Питание при других постгастрорезекционных осложнениях
В основе патогенеза синдрома приводящей петли лежит нарушение эвакуации содержимого из приводящей петли вследствие ее перегибов, образования спаек, нарушения моторной функции из-за изменения нормальных анатомических взаимоотношений. Одновременно нарушаются функциональные связи двенадцатиперстной кишки, желчных путей, печени и поджелудочной железы, ведущие к дискоординации моторики приводящей петли и всего гастроэнтероанастомоза. Синдром приводящей петли обычно развивается в течение первого года после операции. Он проявляется сильными болями в эпигастрии и правом подреберье, рвотой желчью после еды. В промежутках между приемами пищи больные испытывают чувство тяжести в верхней части живота в результате заброса кишечного содержимого обратно в желудок, накоплением жидкости и пищи в приводящей петле и в культе желудка.
Тактика восстановительного лечения и диетического питания при синдроме приводящей петли такая же, как и при демпинг-синдроме.
Астенический синдром является поздним послеоперационным осложнением резекции желудка. Частота его появления находится в прямой зависимости от уровня резекции желудка. Большое значение в патогенезе этого состояния имеет нарушение секреторной и моторной функций культи резецированного желудка, изменение секреции желчи и панкреатического сока. Кроме того, у большинства больных после резекции желудка по Бильрот II, развиваются нарушения кишечного пищеварения и всасывания. В патогенезе определенное значение имеет быстрый пассаж по тощей кишке, нарушение всасывания железа и витаминов. Для больных характерны быстрая утомляемость, общее недомогание, похудание, признаки гиповитаминоза, склонность к гипотонии и обморочным состояниям, нервно-психические нарушения. Общая слабость усиливается чаще всего после еды, особенно богатой углеводами. Наблюдаются различные диспептические явления: пониженный аппетит, отрыжка, срыгивание горькой жидкостью, ощущение тяжести в подложечной области. Характерным симптомом является расстройство кишечной деятельности, выражающееся в появлении (особенно после молочной и жирной пищи) громких кишечных шумов и поноса.
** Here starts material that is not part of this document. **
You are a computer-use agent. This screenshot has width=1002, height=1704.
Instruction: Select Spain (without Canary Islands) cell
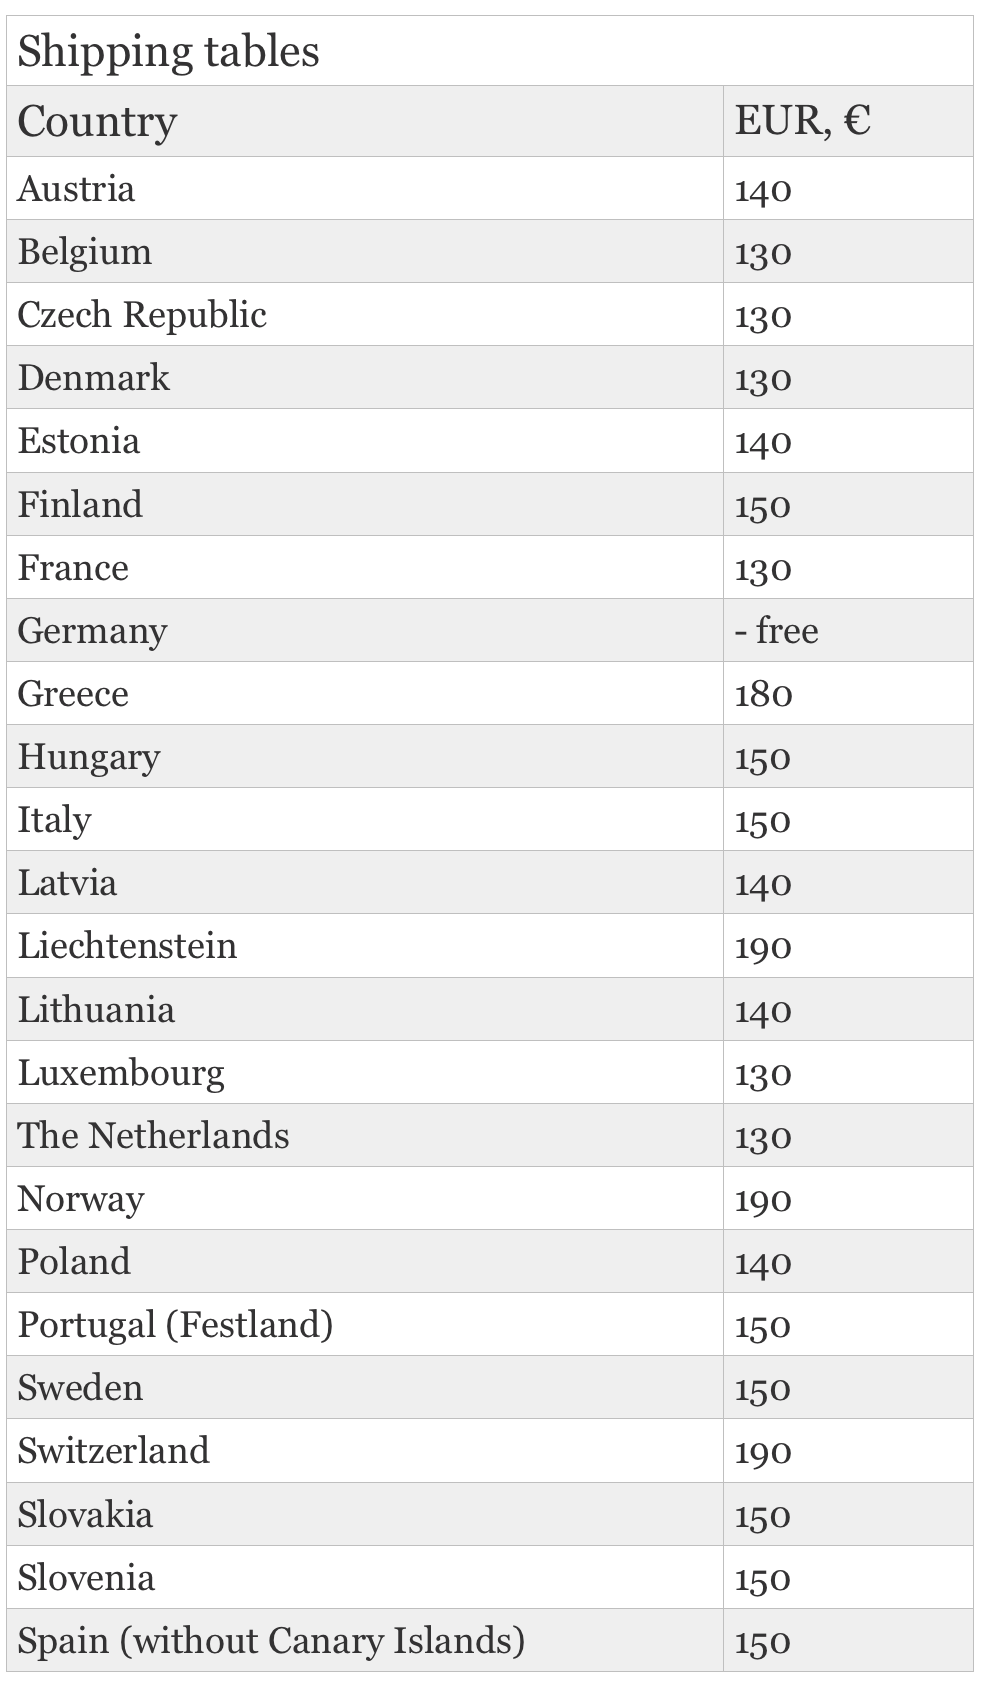click(x=365, y=1640)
Диетические рекомендации больным с агастральной астенией заключаются в назначении высокобелковой диеты (реабилитационной диеты Р), индивидуализация которой достигается исключением непереносимых продуктов, обогащением рациона питания хорошо усвояемыми белково-витаминными соевыми добавками, смесями для энтерального питания и высококалорийными диетическими продуктами.
В механизмах развития пептических язв анастомоза и гастрита культи желудка первостепенное значение придается агрессивному действию желудочного сока, геликобактерной инфекции и сопутствующим изменениям слизистой оболочки, имевшим место еще до оперативного вмешательства. Кроме того, имеют значение забрасывание дуоденального и кишечного содержимого в желудок, отсутствие запирательной функции соустья, слабая перистальтическая функция культи и быстрое опорожнение ее после еды. Клиника пептической язвы анастомоза сходна с таковой при язвенной болезни, но симптомы заболевания обычно более интенсивны, периоды обострения более длительны, чем при язве, по поводу которой была произведена операция. Характерны снижение аппетита, потеря массы тела.
Лечебные мероприятия в постстационарном периоде реабилитации при развитии язвы анастомоза и гастрите культи желудка должны заключаться в следующем. Больных следует перевести в лечебном питании на вариант диеты с повышенным количеством белка (диету Р, протертый вариант) на срок до 4 мес в зависимости от скорости регрессии клинических проявлений осложнения и морфологических (эндоскопически или рентгенологически верифицированных) изменений слизистой оболочки культи желудка. В дальнейшем больным может быть рекомендована диета № 1Р.